Then there is the wind direction relative to compass, also known as the wind rose or compass rose. These are classical definitions dating back hundreds or thousands of years. You probably remember from high school geometry (who could forget?) that a circle is divided into 360 degrees. For sailors, the compass is first divided into the cardinal points of north, east, south and west, each 90 degrees. Then these are divided by the ordinal points at 45 degrees, and finally the half winds are inserted between the ordinal points at 22.5 degrees.

And finally, the wind is named for the direction it blows from, while the travel of the boat refers to the direction it is going to. So a boat on a course of 090 with an east wind has the wind on the bow (not good).

What we've experienced in the last 24hrs is a shift in the wind from ENE, east north east or 67.5 degrees, to WNW, west north west or 292.5 degrees. In our case, both were poor directions for the wind as we are attempting to travel east (or 090).

You should now be thoroughly confused. Just read this again 4-5 times and I'm sure it will all make perfect sense. Below is the complete table of directions with the degrees, abbreviation, and full name traveling around the rose in a clockwise direction.

0 - N - North
22.5 - NNE - North Northeast
45 - NE Northeast
67.5 - ENE - East Northeast
90 - E - East
112.5 - ESE - East Southeast
135 - SE - Southeast
157.5 - SSE - South Southeast
180 - S - South
202.5 - SSW - South Southwest
225 - SW - Southwest
247.5 - WSW - West Southwest
270 - W - West
292.5 - WNW - West northwest
315 - NW - Northwest
337.5 - NNW - North northwest

Tuesday, September 18, 2012

Embracing slow

The skies improved yesterday morning while we slowly motored north under rainy skies. Then the wind backed and a light breeze filled in, enabling us to begin sailing (so much quieter). We had smooth, though slow sailing through the afternoon and evening until about midnight at which time the breeze had really dropped and we began motoring slowly again. A few weak squalls have appeared on the radar and while I've been able to begin sailing again, the wind is shifting south and I think those squalls are again at work, though they look much smaller that the last two nights and the small increase in wind speed to 11kts is a good tradeoff for the shift in direction to the south.

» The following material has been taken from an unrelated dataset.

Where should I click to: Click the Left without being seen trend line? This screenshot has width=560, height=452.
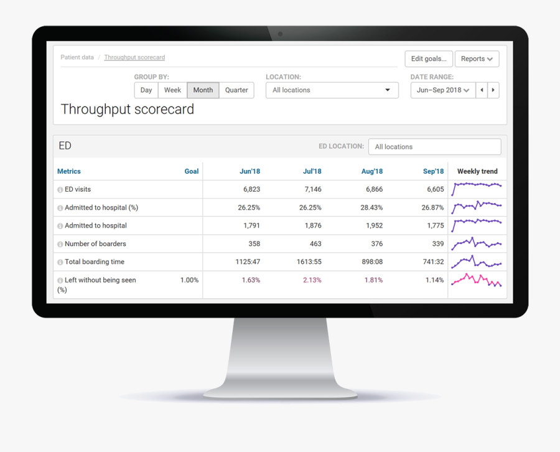coord(477,281)
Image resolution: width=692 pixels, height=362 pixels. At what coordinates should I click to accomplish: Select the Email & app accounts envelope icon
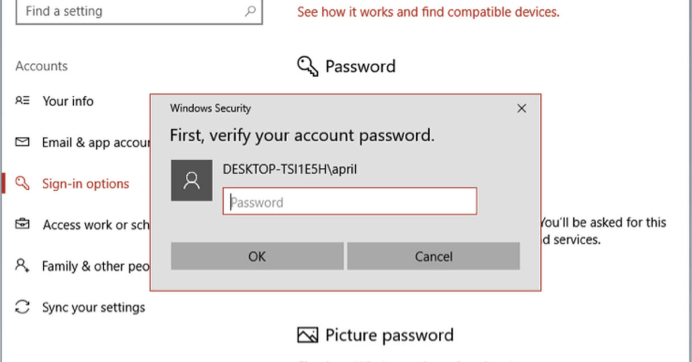click(22, 142)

In any case the 36hrs of lousy weather and squalls pushed us south and slowed us down. So now we have an "embracing slow" strategy. The distance to travel is too far to arrive at a reasonable time on Thursday night, and too little to arrive on Friday morning. Since we do not want to arrive in the middle of the night, we will sail slow (not a problem with such light wind), and then motor slow when/if the wind backs as the forecasts suggest. Then the forecast has a proper San Francisco greeting with 15-20kts the last day or so when we'll pretty much have no choice but to be sailing fairly fast. We'll check the forecast again in the morning to see if this scenario is still valid. The advantage at this point is that motoring slowly for 150 miles or so will stretch out our fuel (better mileage) which will help us in case the forecast shifts and there are even more light winds.

Last night and yesterday we had two interesting encounters with ships.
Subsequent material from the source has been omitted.